On 28/6/2006 3:17 AM, "Kevin van Haaren" <kevin

vanhaaren.net> spake thus:
> I don't want to talk about WinFS specifically but is anyone aware of a
> filesystem that actually stores the file data in the same database as the
> metadata? Does anyone consider this a good idea?
>
> Files are variable things. I probably have files ranging from 1kb to 4GB, I
> don't see how a database could be optimized to deal with records of
> variable sizes very well (I know they can do them, I just don't think
> they're good at them.)
I can't speak for actual examples, but I can at least attack this from the
database side (more accurately, I can tell you how Oracle does it :) I
don't see any particular problem with storing the files in the database as
well, as long as the database engine is efficient. This was the big problem
with the original Be file system, IIRC, and why they dropped the database
idea in later versions. I was a little sad that they did so.
Almost every DBMS has to deal with variable size records, but in many cases
the variability in size is probably fairly small. If you're talking typical
business data with lots of text and numbers, then you're probably only
looking at a few tens of bytes per record anyway. However, there are plenty
of databases out there now with more "interesting" data in them such as
images and audio, which can cause dramatic variation in record sizes from
one table to the next.
Oracle (and I'm fairly certain a large number of other products) deals with
the issue of variable record size by ignoring it. OK, that's an
over-simplification :) It sets a fixed database block size (as distinct
from the disk block or OS block or record size), which is the smallest unit
that Oracle can read from or write to disk. From memory this defaults to
2KB, but can be any multiple of that up to about 32KB (our teaching system
is set to 8KB). If records are smaller than the block size, you get multiple
records per block, as many as will fit. If records are larger than the block
size, they get chopped into pieces that are stored one piece per block, and
chained together.
The trick then is to tune your block size to be a good fit with the typical
record size. You could base this on expected usage (e.g., large media files
vs. small text files), although that's probably difficult to predict on a
typical desktop system. Debian Linux does something like this during the
install process: you can nominate your typical disk usage scenario, and it
sets the number of inodes to match (so IIRC you can have fewer inodes on a
partition that will be mainly used for large media files, for example).

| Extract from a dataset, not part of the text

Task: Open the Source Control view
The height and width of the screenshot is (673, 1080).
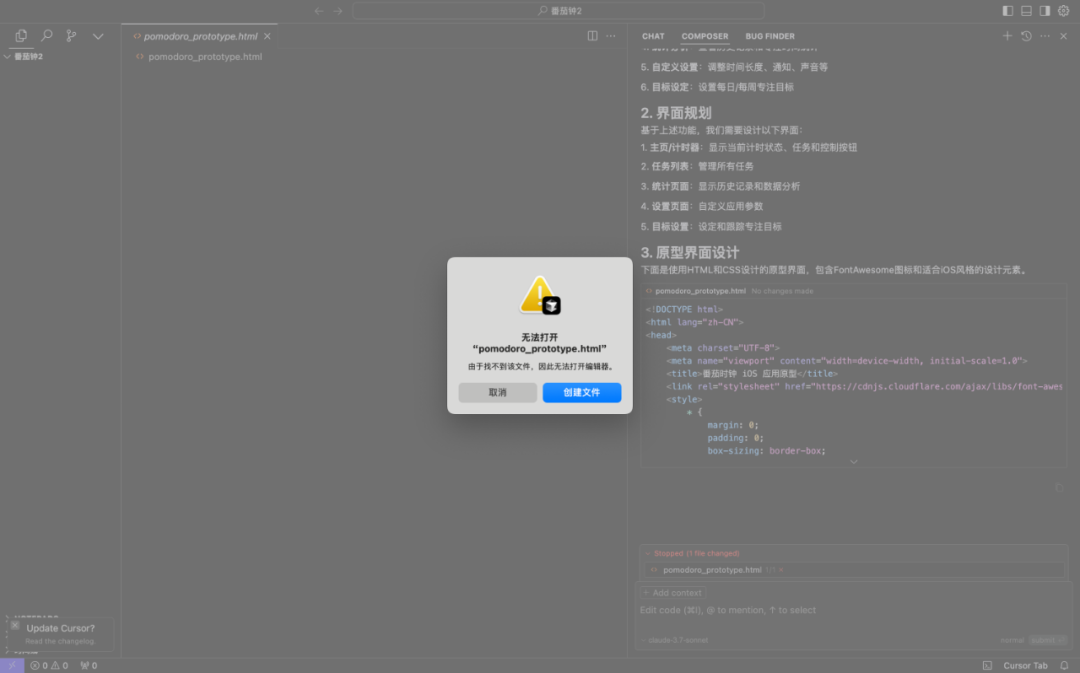Action: (x=71, y=36)
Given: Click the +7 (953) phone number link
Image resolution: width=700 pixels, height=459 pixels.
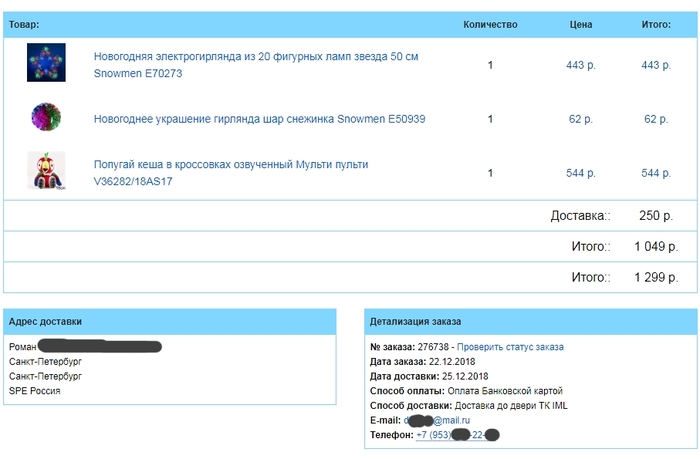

However, fixed block size technique falls apart when you're dealing with
really large multi-gigabyte chunks of data, especially if there's an upper
limit on the block size. In Oracle's case, even with the maximum block size
you could end up with many thousands of blocks just to hold one record. I'm
a little sketchy on this, but my understanding is that Oracle and other
DBMSs store such items (Oracle refers to them as "large objects") in a
separate part of the database that's optimised for large data. So the big
files and the small files are effectively segregated within the database and
accessed in different ways.
That's probably the best way to handle it: have one database for the file
system but partition it internally into areas optimised for different sizes
of files. You could even make the database partitions correspond to disk
partitions (or even separate drives). These are all standard tuning tricks
that have been around for years in large-scale databases, but have only
recently started to appear at the lower end.
--
Nigel Stanger, Dunedin, NEW ZEALAND.
http://xri.net/=nigel.stanger